The only other thing you didn't include is a check of the permissions:
there was a change in bookworm - i doubt that
this is the issue, but for completeness:

the directory /etc/logcheck should be owned by logcheck:logcheck and
permissions: drwxr-x---
the contents should all be root:root and usual permissions, ie
-rw-r--r-- (with subdirectories drwxr-xr-x)

(as long permissions allow logcheck to read everything, it should all be fine)
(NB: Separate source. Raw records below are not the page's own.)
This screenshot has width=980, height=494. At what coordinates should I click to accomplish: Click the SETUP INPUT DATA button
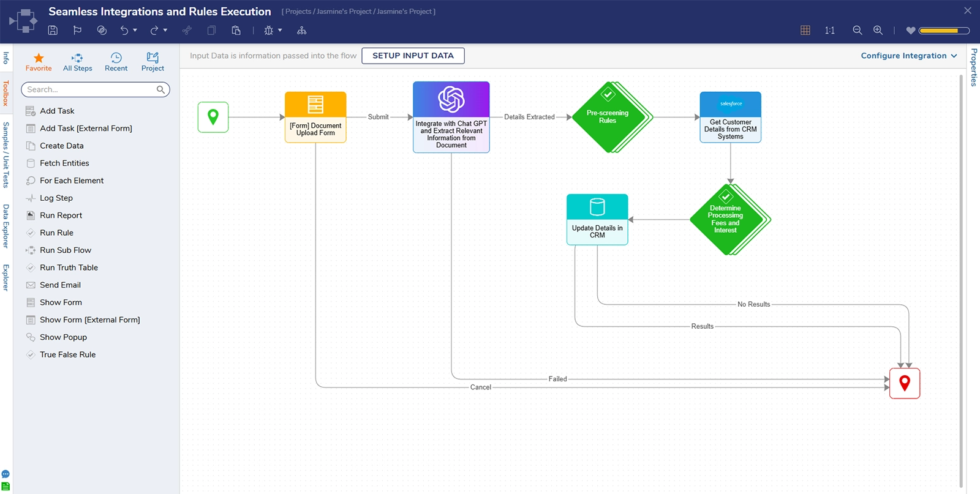(x=413, y=56)
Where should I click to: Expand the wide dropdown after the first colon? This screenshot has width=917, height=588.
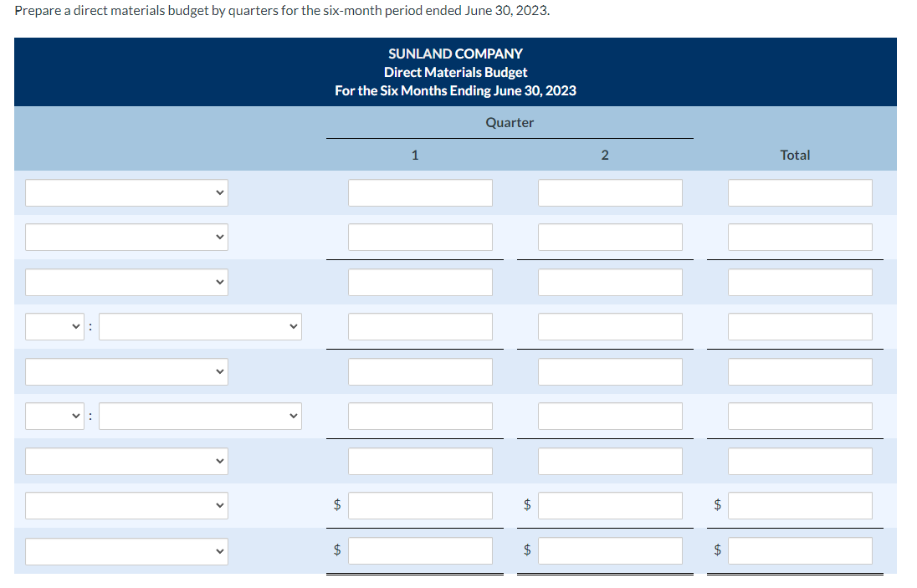click(x=199, y=326)
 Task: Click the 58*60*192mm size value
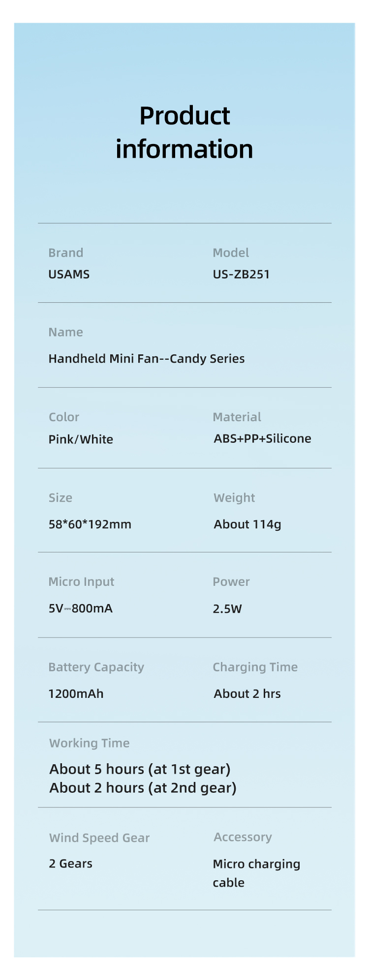(x=90, y=524)
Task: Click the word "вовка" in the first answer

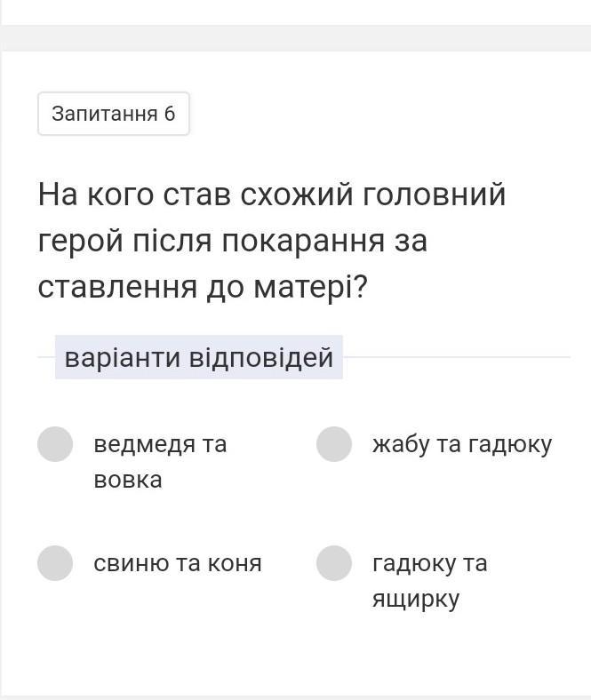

> > I suggest also using the -d option -- should say what it is doing in
> > great detail (pipe to file or through less)
>
> I've tried! Many and many of lines, never ending, it seems a loop. I had to 
> do a ^C.

Interesting - that definitely shouldnt happen, and '-d' shouldn't be
doing anything 'extra' to cause that (is it definitely a loop or just
looking like one because if your log contains lines that dont match
any rules (will be reported in the email), logcheck has to check every
single rules file, and -d will tell you the results before and after
each rule file it uses: so it should look like it's printing the same
output many times. to minimise the output, you can run once without
-d, then do a 'logger foo' to ensure there's at lease one new line in
the log and then re-run with -d)

The only potential for a loop that i can immediately think of would be
if you had some kind of symlink loop in the rules directory - do you
have any symlinks in the ignore.d.server or similar dirs (check with
ls -laR)

i didnt think that could happen, i've no idea if logcheck would cope
with that or not

Can you provide the start of the -d output /enough to understand what
the loop is?  Otherwise, the start of the output should say what files
it was checking, unfortunately, if there's an issue sending the issue,
it likely wont be obvious until the very end.

the only other thing i can think of is a disk space issue (i could
imaging bad things happening if /tmp was full, or wherever the mta
stores the email - /var or similar)

(you could email it to me if you want to avoid it appearing in the
public bts - up to you: i wouldnt expect there to be anything too
sensitive in the logs, but i suppose we cant rule that out).